Coal is piling up at pitheads even as the country is scrambling for the fuel. As much as 70 million tonnes of it in 2011-12.

Because of a lopsided focus on production, without much attention on improving evacuation logistics, there was a steep increase in Coal India’s pithead stock throughout the last decade.

In 2010-11, Coal India did not post any growth in production. Yet its inventory moved up by close to 6 million tonne (mt) or 8.8 per cent, implying the economy could not even use all the coal produced during the year.

From 21.33 mt, or 7 per cent of the annual production in 2003-04, pithead stocks have grown to 70.88 mt (16.26 per cent) in 2011-12.

Produce to store

Between 2003-04 and 2011-12, while production increased by 129 mt, pithead stocks were up by 50 mt.

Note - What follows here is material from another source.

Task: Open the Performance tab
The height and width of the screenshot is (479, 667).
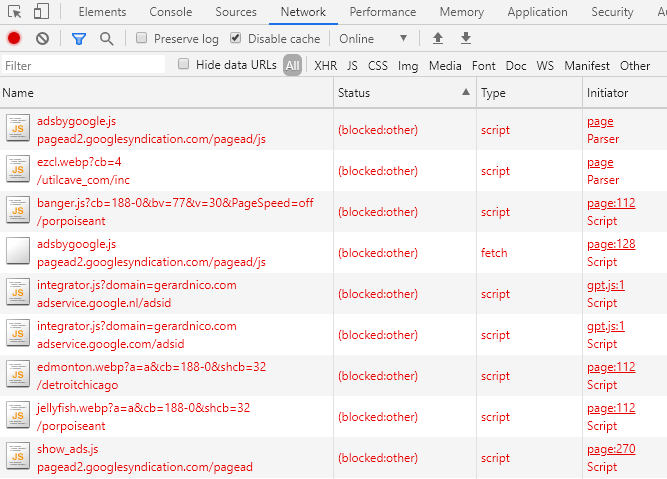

In 2009-10, when coal production increased by a peak rate of nearly seven per cent, well over half of the incremental production remained unsold. CIL simply lost the opportunity to realise cash and was happy with a book turnover, at cost price.

Revenue loss

This kind of a stock pile-up should have huge revenue implications for any company. At today’s average pithead sale price of Rs 1,200 a tonne, as much as Rs 8,400-crore cash remains unrealised!

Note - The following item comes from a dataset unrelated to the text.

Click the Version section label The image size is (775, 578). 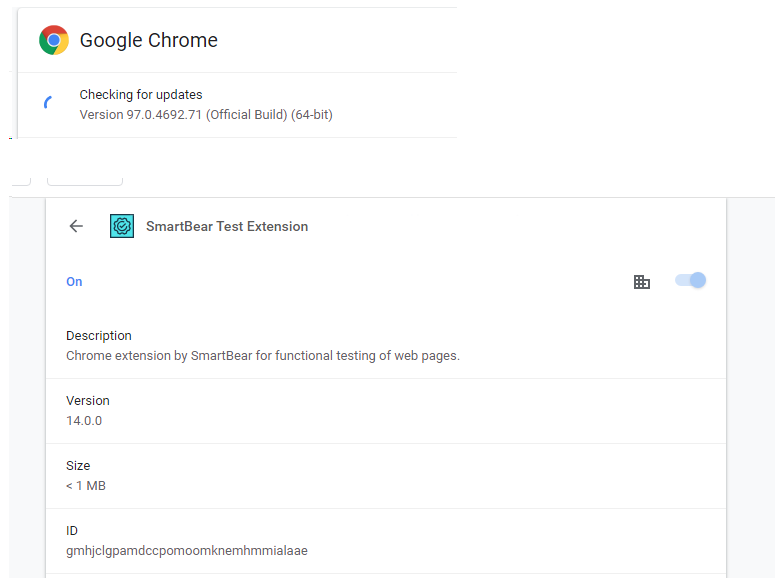pyautogui.click(x=88, y=401)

At an average of Rs 300 a tonne pithead taxes and duties, the Centre and the coal bearing States lost an opportunity to earn approximately Rs 2,100 crore. A cash-strapped Railways has lost Rs 2,000 crore in freight revenue.

Actual loss to the exchequer is much higher as every value addition fetches tax revenue.

Corrective measure

While a long-term remedy of this problem lies with Government initiatives, CIL is reportedly considering a shift in its focus on offtake in the annual plan. If implemented, the mine manager will be responsible for growing inventories.

The move, sources said, began in 2011-12, when the coal major reported the lowest inventory growth of 2.4 per cent in a decade.